[Collected data entries]
*** Begin section ***

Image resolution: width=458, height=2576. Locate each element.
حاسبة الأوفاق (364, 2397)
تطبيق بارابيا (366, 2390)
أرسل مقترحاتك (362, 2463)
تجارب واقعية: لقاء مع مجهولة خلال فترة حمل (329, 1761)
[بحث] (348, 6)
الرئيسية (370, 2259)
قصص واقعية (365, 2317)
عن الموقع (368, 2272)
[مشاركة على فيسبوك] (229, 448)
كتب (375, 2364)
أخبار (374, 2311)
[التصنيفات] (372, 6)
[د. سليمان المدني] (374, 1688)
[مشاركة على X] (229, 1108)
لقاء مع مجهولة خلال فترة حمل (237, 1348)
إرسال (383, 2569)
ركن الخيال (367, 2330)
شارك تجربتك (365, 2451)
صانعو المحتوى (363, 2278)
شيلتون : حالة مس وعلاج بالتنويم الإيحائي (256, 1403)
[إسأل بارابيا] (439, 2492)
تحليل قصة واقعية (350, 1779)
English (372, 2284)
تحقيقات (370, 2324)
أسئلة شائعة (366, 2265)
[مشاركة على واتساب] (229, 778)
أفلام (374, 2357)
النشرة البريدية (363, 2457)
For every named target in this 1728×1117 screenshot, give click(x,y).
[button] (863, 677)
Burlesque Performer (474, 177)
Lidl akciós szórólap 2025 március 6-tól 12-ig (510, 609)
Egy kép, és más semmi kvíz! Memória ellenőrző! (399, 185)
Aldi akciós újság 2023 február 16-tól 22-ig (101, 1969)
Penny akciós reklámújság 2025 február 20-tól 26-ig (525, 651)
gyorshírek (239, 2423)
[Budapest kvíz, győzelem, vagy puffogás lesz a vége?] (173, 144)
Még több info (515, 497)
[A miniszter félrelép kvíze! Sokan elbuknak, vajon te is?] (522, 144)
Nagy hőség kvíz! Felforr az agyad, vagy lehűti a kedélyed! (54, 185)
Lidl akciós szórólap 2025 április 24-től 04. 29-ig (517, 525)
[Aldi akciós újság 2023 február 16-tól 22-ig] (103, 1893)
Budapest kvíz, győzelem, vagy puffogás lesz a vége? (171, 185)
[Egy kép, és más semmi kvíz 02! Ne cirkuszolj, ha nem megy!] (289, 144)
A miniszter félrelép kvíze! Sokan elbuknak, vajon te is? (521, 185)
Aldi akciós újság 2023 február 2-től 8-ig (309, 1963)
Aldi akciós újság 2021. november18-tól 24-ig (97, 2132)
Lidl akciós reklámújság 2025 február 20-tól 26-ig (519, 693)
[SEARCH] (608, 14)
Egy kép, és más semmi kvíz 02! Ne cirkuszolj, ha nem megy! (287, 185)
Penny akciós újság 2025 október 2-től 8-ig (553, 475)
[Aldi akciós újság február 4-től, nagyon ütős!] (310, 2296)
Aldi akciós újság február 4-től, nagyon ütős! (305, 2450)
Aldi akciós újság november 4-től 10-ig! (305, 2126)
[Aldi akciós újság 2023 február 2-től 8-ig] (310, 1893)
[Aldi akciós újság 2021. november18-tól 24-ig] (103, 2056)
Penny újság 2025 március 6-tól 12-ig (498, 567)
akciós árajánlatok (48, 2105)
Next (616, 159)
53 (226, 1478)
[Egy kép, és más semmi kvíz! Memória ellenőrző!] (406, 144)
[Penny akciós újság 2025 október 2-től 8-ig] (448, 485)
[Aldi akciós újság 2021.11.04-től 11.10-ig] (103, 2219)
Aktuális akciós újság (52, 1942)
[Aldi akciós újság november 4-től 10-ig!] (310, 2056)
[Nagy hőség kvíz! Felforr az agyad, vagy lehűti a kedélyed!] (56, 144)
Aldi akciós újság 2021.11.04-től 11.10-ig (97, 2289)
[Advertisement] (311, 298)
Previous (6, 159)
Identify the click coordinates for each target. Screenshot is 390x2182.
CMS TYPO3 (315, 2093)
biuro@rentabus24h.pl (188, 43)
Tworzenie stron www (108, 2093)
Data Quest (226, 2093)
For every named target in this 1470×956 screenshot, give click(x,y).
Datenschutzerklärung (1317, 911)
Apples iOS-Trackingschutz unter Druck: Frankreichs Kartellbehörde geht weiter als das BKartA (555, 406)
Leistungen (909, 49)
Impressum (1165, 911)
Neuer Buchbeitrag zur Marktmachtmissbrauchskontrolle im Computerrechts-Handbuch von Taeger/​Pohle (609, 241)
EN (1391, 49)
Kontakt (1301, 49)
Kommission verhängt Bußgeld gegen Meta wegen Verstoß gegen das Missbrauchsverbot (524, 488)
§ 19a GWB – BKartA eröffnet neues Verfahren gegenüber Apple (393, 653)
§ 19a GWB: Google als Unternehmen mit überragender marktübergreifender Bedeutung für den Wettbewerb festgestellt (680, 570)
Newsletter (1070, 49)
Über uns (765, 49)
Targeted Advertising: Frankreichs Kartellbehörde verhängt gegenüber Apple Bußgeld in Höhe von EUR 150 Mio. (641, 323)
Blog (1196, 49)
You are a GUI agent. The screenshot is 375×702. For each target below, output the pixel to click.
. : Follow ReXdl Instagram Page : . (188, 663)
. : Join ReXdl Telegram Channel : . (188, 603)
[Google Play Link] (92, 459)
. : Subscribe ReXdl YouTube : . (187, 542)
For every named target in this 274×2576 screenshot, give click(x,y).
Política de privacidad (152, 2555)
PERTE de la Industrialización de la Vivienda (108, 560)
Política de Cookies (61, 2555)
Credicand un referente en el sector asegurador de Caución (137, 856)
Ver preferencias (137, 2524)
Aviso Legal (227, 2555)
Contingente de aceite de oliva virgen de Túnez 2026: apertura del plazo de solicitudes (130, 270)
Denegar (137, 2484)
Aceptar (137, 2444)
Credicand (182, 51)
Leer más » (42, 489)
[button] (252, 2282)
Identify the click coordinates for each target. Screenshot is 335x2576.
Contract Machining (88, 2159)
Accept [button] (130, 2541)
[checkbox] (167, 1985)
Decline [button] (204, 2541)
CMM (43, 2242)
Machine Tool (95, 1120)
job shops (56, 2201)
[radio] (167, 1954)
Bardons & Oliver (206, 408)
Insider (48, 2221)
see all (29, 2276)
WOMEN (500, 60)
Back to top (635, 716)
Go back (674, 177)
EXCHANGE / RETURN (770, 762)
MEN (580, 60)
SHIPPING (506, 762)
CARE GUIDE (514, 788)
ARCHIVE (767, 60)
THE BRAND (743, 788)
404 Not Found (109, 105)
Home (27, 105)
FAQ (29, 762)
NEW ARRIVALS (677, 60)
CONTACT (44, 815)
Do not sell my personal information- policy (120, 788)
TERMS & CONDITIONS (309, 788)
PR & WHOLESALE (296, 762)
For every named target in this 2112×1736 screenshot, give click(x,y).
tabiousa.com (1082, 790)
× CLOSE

*** End section ***

[ASSIGNED TASK]
Once you have read the records, repeat them all exactly.

[ANSWER TO THE EXERCISE]
Image resolution: width=458, height=2576. Locate each element.
حاسبة الأوفاق (364, 2397)
تطبيق بارابيا (366, 2390)
أرسل مقترحاتك (362, 2463)
تجارب واقعية: لقاء مع مجهولة خلال فترة حمل (329, 1761)
[بحث] (348, 6)
الرئيسية (370, 2259)
قصص واقعية (365, 2317)
عن الموقع (368, 2272)
[مشاركة على فيسبوك] (229, 448)
كتب (375, 2364)
أخبار (374, 2311)
[التصنيفات] (372, 6)
[د. سليمان المدني] (374, 1688)
[مشاركة على X] (229, 1108)
لقاء مع مجهولة خلال فترة حمل (237, 1348)
إرسال (383, 2569)
ركن الخيال (367, 2330)
شارك تجربتك (365, 2451)
صانعو المحتوى (363, 2278)
شيلتون : حالة مس وعلاج بالتنويم الإيحائي (256, 1403)
[إسأل بارابيا] (439, 2492)
تحليل قصة واقعية (350, 1779)
English (372, 2284)
تحقيقات (370, 2324)
أسئلة شائعة (366, 2265)
[مشاركة على واتساب] (229, 778)
أفلام (374, 2357)
النشرة البريدية (363, 2457)
For every named target in this 1728×1117 screenshot, give click(x,y).
[button] (863, 677)
Burlesque Performer (474, 177)
Lidl akciós szórólap 2025 március 6-tól 12-ig (510, 609)
Egy kép, és más semmi kvíz! Memória ellenőrző! (399, 185)
Aldi akciós újság 2023 február 16-tól 22-ig (101, 1969)
Penny akciós reklámújság 2025 február 20-tól 26-ig (525, 651)
gyorshírek (239, 2423)
[Budapest kvíz, győzelem, vagy puffogás lesz a vége?] (173, 144)
Még több info (515, 497)
[A miniszter félrelép kvíze! Sokan elbuknak, vajon te is?] (522, 144)
Nagy hőség kvíz! Felforr az agyad, vagy lehűti a kedélyed! (54, 185)
Lidl akciós szórólap 2025 április 24-től 04. 29-ig (517, 525)
[Aldi akciós újság 2023 február 16-tól 22-ig] (103, 1893)
Budapest kvíz, győzelem, vagy puffogás lesz a vége? (171, 185)
[Egy kép, és más semmi kvíz 02! Ne cirkuszolj, ha nem megy!] (289, 144)
A miniszter félrelép kvíze! Sokan elbuknak, vajon te is? (521, 185)
Aldi akciós újság 2023 február 2-től 8-ig (309, 1963)
Aldi akciós újság 2021. november18-tól 24-ig (97, 2132)
Lidl akciós reklámújság 2025 február 20-tól 26-ig (519, 693)
[SEARCH] (608, 14)
Egy kép, és más semmi kvíz 02! Ne cirkuszolj, ha nem megy! (287, 185)
Penny akciós újság 2025 október 2-től 8-ig (553, 475)
[Aldi akciós újság február 4-től, nagyon ütős!] (310, 2296)
Aldi akciós újság február 4-től, nagyon ütős! (305, 2450)
Aldi akciós újság november 4-től 10-ig! (305, 2126)
[Aldi akciós újság 2023 február 2-től 8-ig] (310, 1893)
[Aldi akciós újság 2021. november18-tól 24-ig] (103, 2056)
Penny újság 2025 március 6-tól 12-ig (498, 567)
akciós árajánlatok (48, 2105)
Next (616, 159)
53 (226, 1478)
[Egy kép, és más semmi kvíz! Memória ellenőrző!] (406, 144)
[Penny akciós újság 2025 október 2-től 8-ig] (448, 485)
[Aldi akciós újság 2021.11.04-től 11.10-ig] (103, 2219)
Aktuális akciós újság (52, 1942)
[Aldi akciós újság november 4-től 10-ig!] (310, 2056)
[Nagy hőség kvíz! Felforr az agyad, vagy lehűti a kedélyed!] (56, 144)
Aldi akciós újság 2021.11.04-től 11.10-ig (97, 2289)
[Advertisement] (311, 298)
Previous (6, 159)
Identify the click coordinates for each target. Screenshot is 390x2182.
CMS TYPO3 (315, 2093)
biuro@rentabus24h.pl (188, 43)
Tworzenie stron www (108, 2093)
Data Quest (226, 2093)
For every named target in this 1470×956 screenshot, give click(x,y).
Datenschutzerklärung (1317, 911)
Apples iOS-Trackingschutz unter Druck: Frankreichs Kartellbehörde geht weiter als das BKartA (555, 406)
Leistungen (909, 49)
Impressum (1165, 911)
Neuer Buchbeitrag zur Marktmachtmissbrauchskontrolle im Computerrechts-Handbuch von Taeger/​Pohle (609, 241)
EN (1391, 49)
Kontakt (1301, 49)
Kommission verhängt Bußgeld gegen Meta wegen Verstoß gegen das Missbrauchsverbot (524, 488)
§ 19a GWB – BKartA eröffnet neues Verfahren gegenüber Apple (393, 653)
§ 19a GWB: Google als Unternehmen mit überragender marktübergreifender Bedeutung für den Wettbewerb festgestellt (680, 570)
Newsletter (1070, 49)
Über uns (765, 49)
Targeted Advertising: Frankreichs Kartellbehörde verhängt gegenüber Apple Bußgeld in Höhe von EUR 150 Mio. (641, 323)
Blog (1196, 49)
You are a GUI agent. The screenshot is 375×702. For each target below, output the pixel to click.
. : Follow ReXdl Instagram Page : . (188, 663)
. : Join ReXdl Telegram Channel : . (188, 603)
[Google Play Link] (92, 459)
. : Subscribe ReXdl YouTube : . (187, 542)
For every named target in this 274×2576 screenshot, give click(x,y).
Política de privacidad (152, 2555)
PERTE de la Industrialización de la Vivienda (108, 560)
Política de Cookies (61, 2555)
Credicand un referente en el sector asegurador de Caución (137, 856)
Ver preferencias (137, 2524)
Aviso Legal (227, 2555)
Contingente de aceite de oliva virgen de Túnez 2026: apertura del plazo de solicitudes (130, 270)
Denegar (137, 2484)
Aceptar (137, 2444)
Credicand (182, 51)
Leer más » (42, 489)
[button] (252, 2282)
Identify the click coordinates for each target. Screenshot is 335x2576.
Contract Machining (88, 2159)
Accept [button] (130, 2541)
[checkbox] (167, 1985)
Decline [button] (204, 2541)
CMM (43, 2242)
Machine Tool (95, 1120)
job shops (56, 2201)
[radio] (167, 1954)
Bardons & Oliver (206, 408)
Insider (48, 2221)
see all (29, 2276)
WOMEN (500, 60)
Back to top (635, 716)
Go back (674, 177)
EXCHANGE / RETURN (770, 762)
MEN (580, 60)
SHIPPING (506, 762)
CARE GUIDE (514, 788)
ARCHIVE (767, 60)
THE BRAND (743, 788)
404 Not Found (109, 105)
Home (27, 105)
FAQ (29, 762)
NEW ARRIVALS (677, 60)
CONTACT (44, 815)
Do not sell my personal information- policy (120, 788)
TERMS & CONDITIONS (309, 788)
PR & WHOLESALE (296, 762)
For every named target in this 2112×1736 screenshot, give click(x,y).
tabiousa.com (1082, 790)
× CLOSE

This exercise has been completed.